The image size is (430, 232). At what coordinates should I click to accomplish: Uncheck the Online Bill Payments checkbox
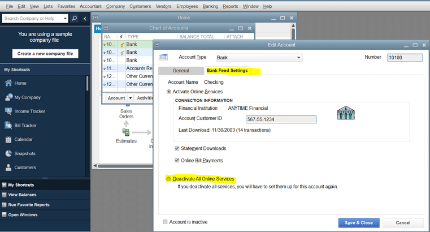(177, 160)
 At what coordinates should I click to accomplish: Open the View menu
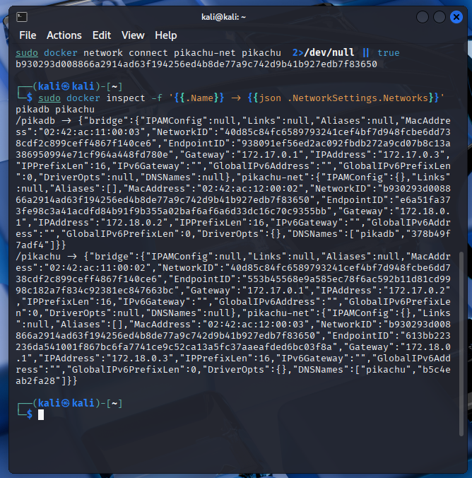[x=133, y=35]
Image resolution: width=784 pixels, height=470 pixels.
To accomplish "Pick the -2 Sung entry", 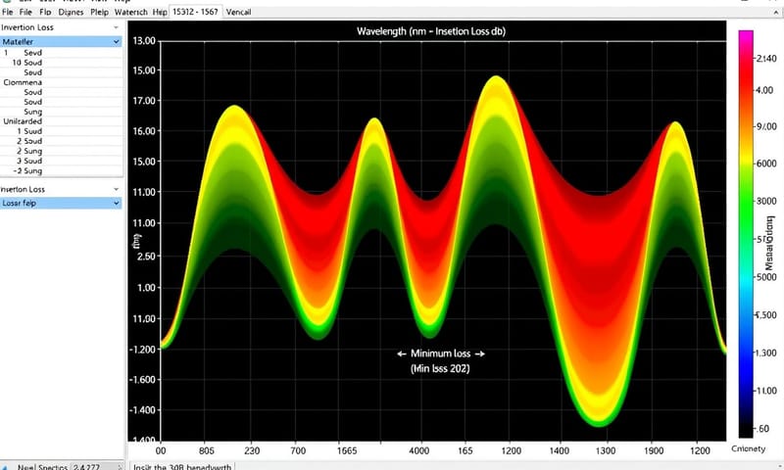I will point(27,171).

...

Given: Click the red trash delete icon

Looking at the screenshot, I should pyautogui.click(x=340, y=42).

* _Your instructions_: Find every line in the records that contains the word "should", and copy each of those lines in full.

* _Solution to the problem_:
The image size is (430, 232). At what coordinates should I click to accomplish: Uncheck the Online Bill Payments checkbox
 At what coordinates should I click to accomplish: Open the View menu
Looking at the screenshot, I should pyautogui.click(x=340, y=42).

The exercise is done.